In 2009, former CIA Director Leon Panetta authorized access to millions of documents to then-Committee chairperson, Sen. Dianne Feinstein. Documenting the CIA’s Rendition, Detention, and Interrogation (RDI) program between the years 2001—2006, the reports gave a damning account of kidnapping, torture, and murder committed by CIA operatives. At the same time, Panetta ordered the CIA to conduct its own investigation into the documents, now referred to as the Panetta Review.
Over 1,000 pages in length, the Panetta Review found that the CIA had repeatedly overstated the value of intelligence gained through torture. Unbeknownst to CIA Director John Brennan, the Senate Intelligence Committee had access to the classified Panetta Review. After five CIA employees — two lawyers and three computer specialists — hacked into files and emails belonging to the Committee, Brennan confronted Sen. Feinstein and accused her Committee of breaching the CIA’s firewall and stealing the Panetta Review. CIA Inspector General David Buckley found his agency guilty of hacking into the Committee’s computers and admonished the five CIA employees.
A CIA accountability panel recently overturned Buckley’s findings. According to an agency news release, Buckley is planning to leave the CIA at the end of the month.
Because the CIA has blocked the Panetta Review’s release under FOIA, Sen. Burr intends to return every copy to the agency in order to suppress the information contained within the inflammatory review. As the new Chairman of the Committee, Burr also wrote letters to the White House and other federal agencies insisting they return all copies of the roughly 6,900-page Senate report on the CIA’s Detention and Interrogation Program. Since executive branch agencies are obligated to respond to FOIA requests, Burr wants the copies of the torture report returned to Congress, which is not subject to such requests.
“In December, when the Senate Intelligence Committee publicly released portions of its report on the CIA’s detention and interrogation program, I sent the full, 6,900-page classified report to the executive branch for use by appropriately cleared officials at the White House, CIA, and other parts of the government,” Feinstein stated on Tuesday. “This was consistent with the committee’s vote to approve the report in December 2012 and declassify portions of it in April 2014.”
“I strongly disagree that the administration should relinquish copies of the full committee study, which contains far more detailed records than the public executive summary,” Feinstein continued. “Doing so would limit the ability to learn lessons from this sad chapter in America’s history and omit from the record two years of work, including changes made to the committee’s 2012 report following extensive discussion with the CIA.”
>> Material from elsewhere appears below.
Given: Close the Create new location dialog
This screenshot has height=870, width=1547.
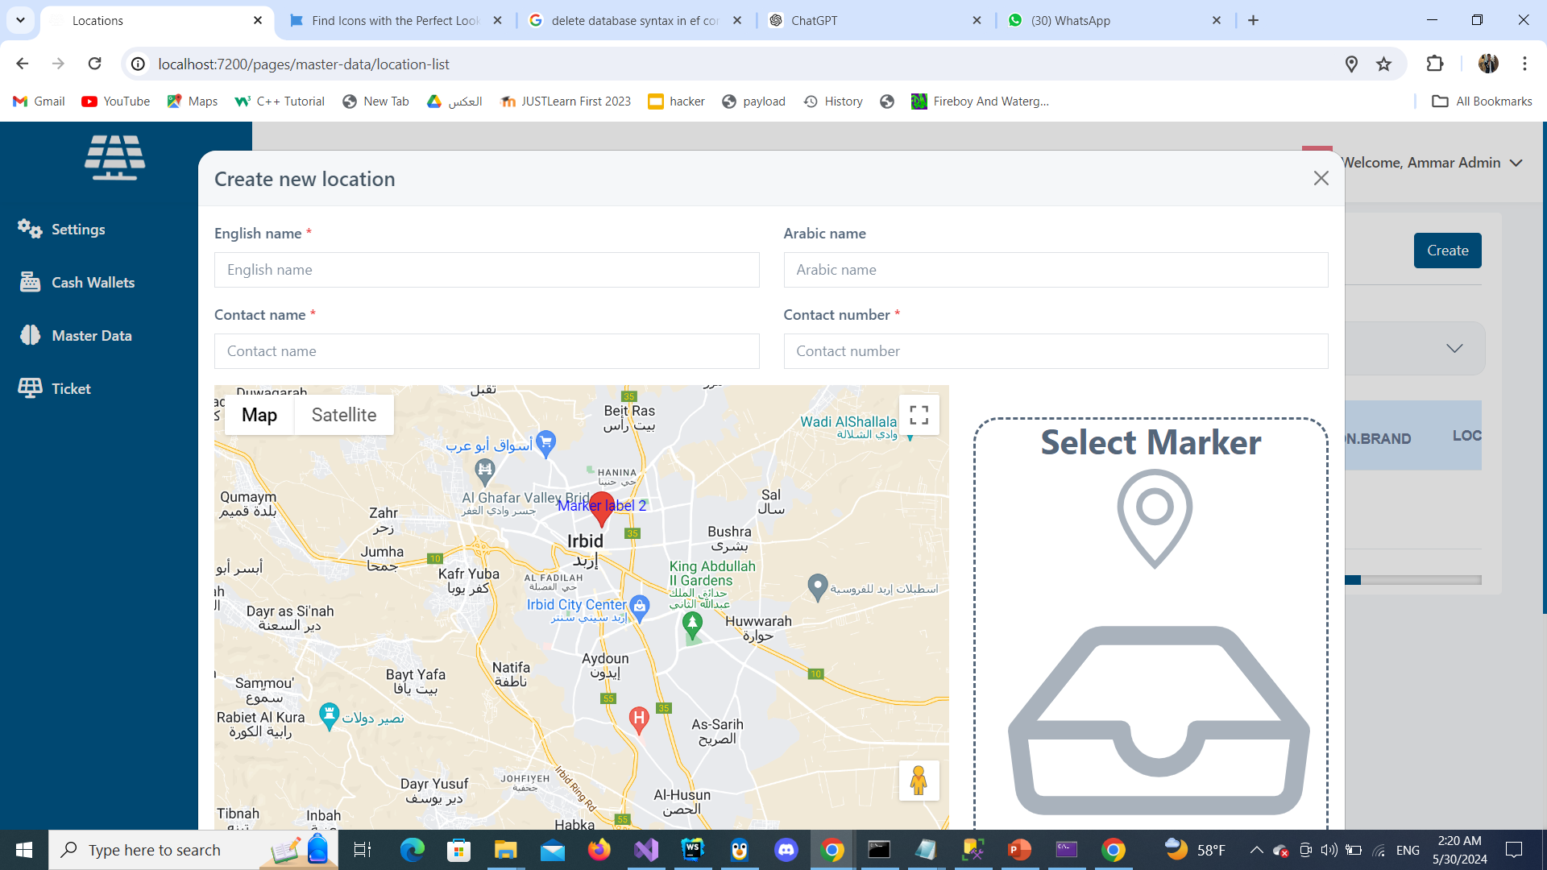Looking at the screenshot, I should tap(1321, 178).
Only two people have been convicted in relation to the CIA’s torture program. After revealing the torture program during an interview with ABC News, former CIA case officer John Kiriakou was charged with violating the Intelligence Identities Protection Act of 1982. Kiriakou was sentenced to 30 months in prison for giving CIA interrogator Deuce Martinez’s business card to New York Times reporter Scott Shane.
CIA contractor David Passaro was sentenced to 8 years and four months in prison for beating Afghan detainee Abdul Wali to death with a metal flashlight.
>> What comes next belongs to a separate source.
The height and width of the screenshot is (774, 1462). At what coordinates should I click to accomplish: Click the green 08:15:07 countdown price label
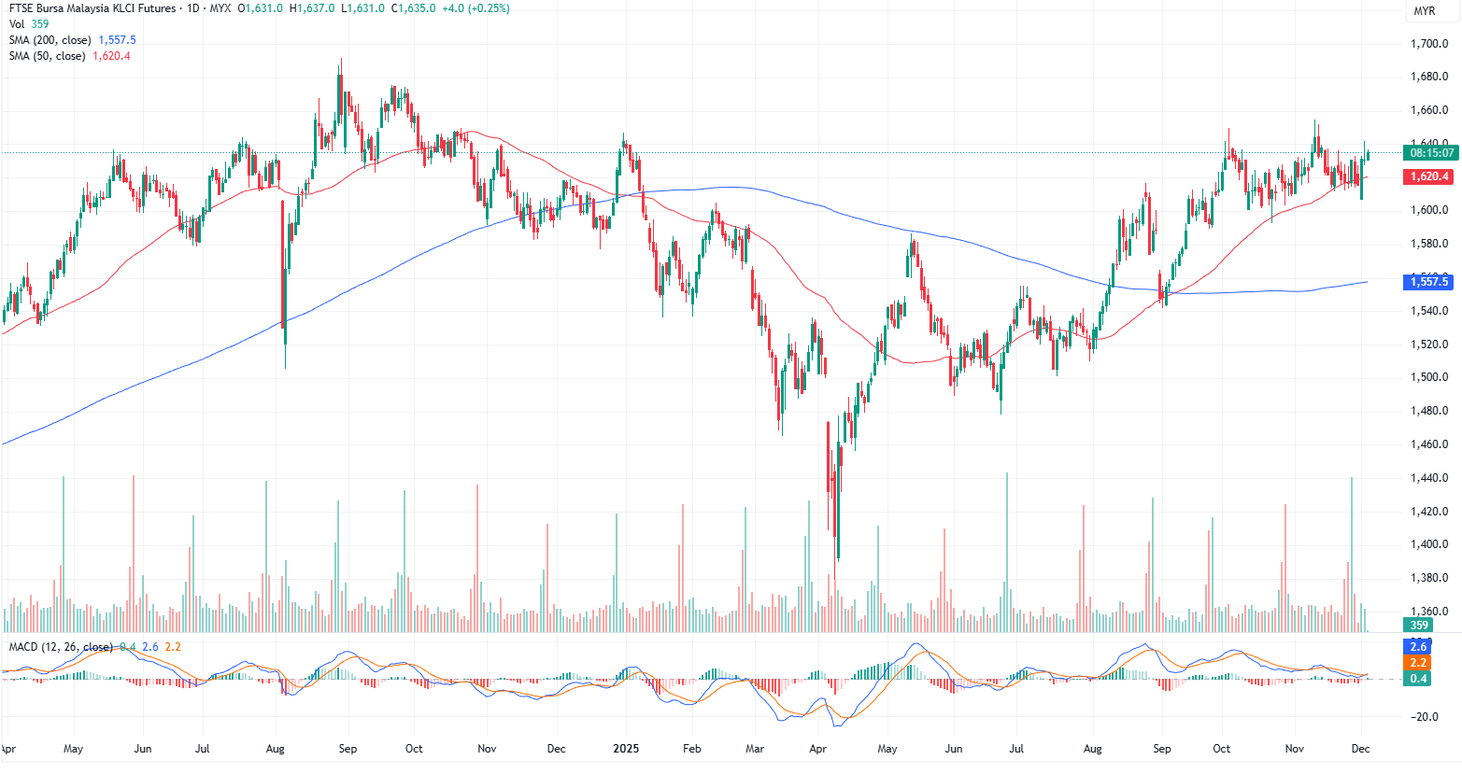(1431, 152)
Mark Swanner, the CIA interrogator responsible for the death of Manadel al-Jamadi at the Abu Ghraib prison in 2003; Matthew Zirbel, the CIA officer who killed black site detainee Gul Rahman; and Jose Rodriguez, Jr., the CIA Director of National Clandestine Service who authorized the burning of 92 videotapes depicting the harsh interrogations of Abu Zubaydah and ’Abd al-Rahim al-Nashiri; have not been charged with any crimes.